§ **AIM OF THE EXERCISE**
Copy out the rows below word for word, starting at the line that contains "At what coordinates" and continuing through the last of the rows, both included.
[ENTRIES SUPPLIED start]
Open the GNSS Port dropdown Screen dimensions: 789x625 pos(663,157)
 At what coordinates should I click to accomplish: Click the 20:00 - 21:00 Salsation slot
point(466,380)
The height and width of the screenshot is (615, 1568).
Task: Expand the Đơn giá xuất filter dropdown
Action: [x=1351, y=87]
[ENTRIES SUPPLIED end]
§ **SOLUTION FOR THIS TASK**
 At what coordinates should I click to accomplish: Click the 20:00 - 21:00 Salsation slot
point(466,380)
The height and width of the screenshot is (615, 1568).
Task: Expand the Đơn giá xuất filter dropdown
Action: [x=1351, y=87]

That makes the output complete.